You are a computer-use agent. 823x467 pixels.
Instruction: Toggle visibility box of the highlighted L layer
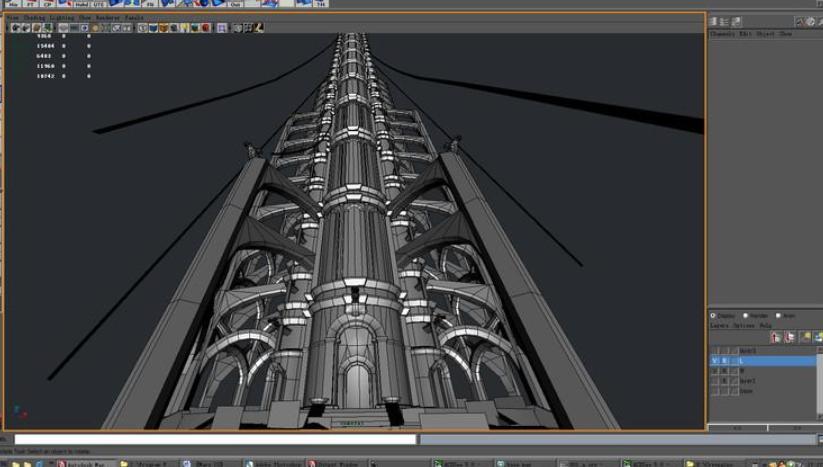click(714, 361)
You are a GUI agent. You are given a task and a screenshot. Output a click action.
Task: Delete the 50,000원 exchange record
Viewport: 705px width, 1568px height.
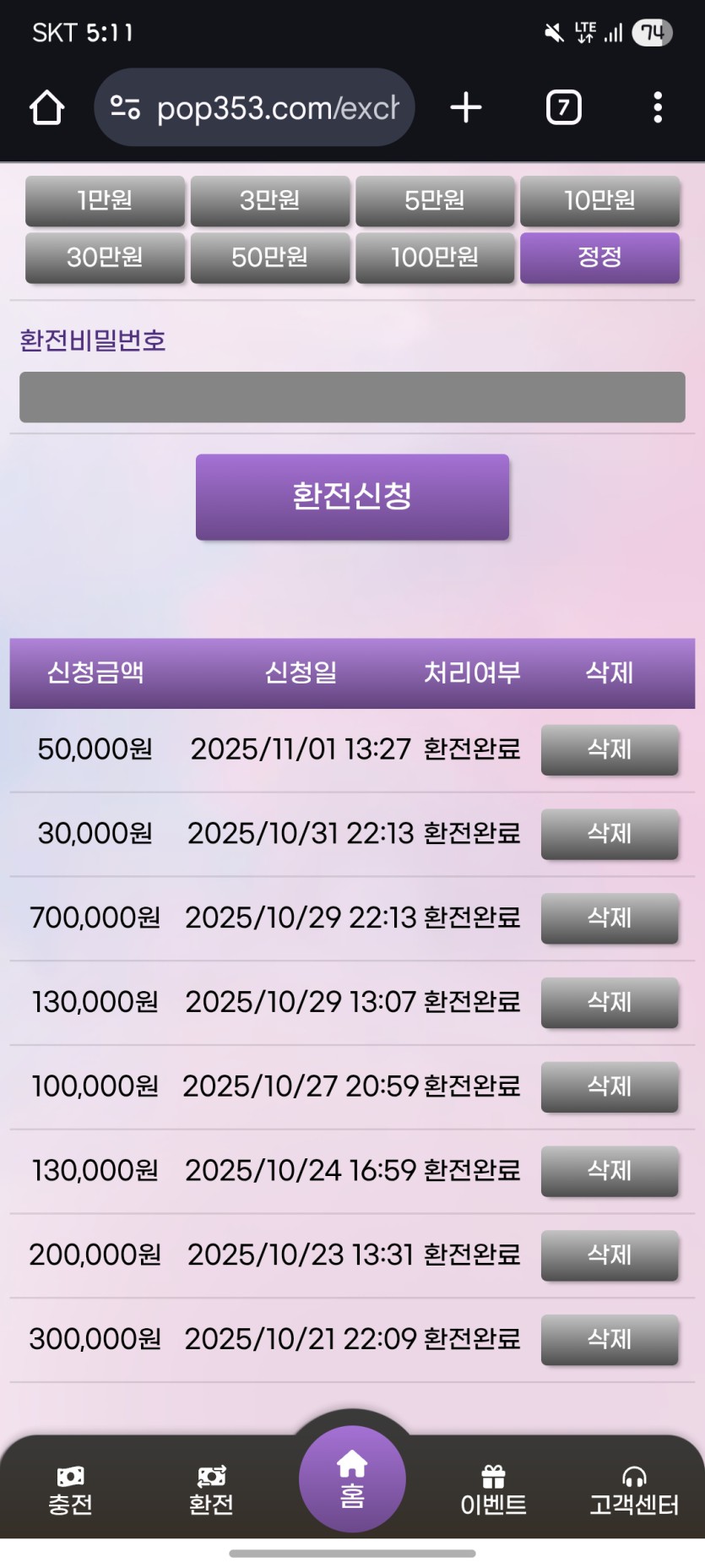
────────────────
Doel van taak: Toon alsjeblieft elke regel uit de vermeldingen hierboven waarin de tekenreeks "agent" voorkomt. Hoofdletters en kleine letters tellen mee.

Resultaat:
You are a computer-use agent. 823x467 pixels.
You are a GUI agent. You are given a task and a screenshot. Output a click action.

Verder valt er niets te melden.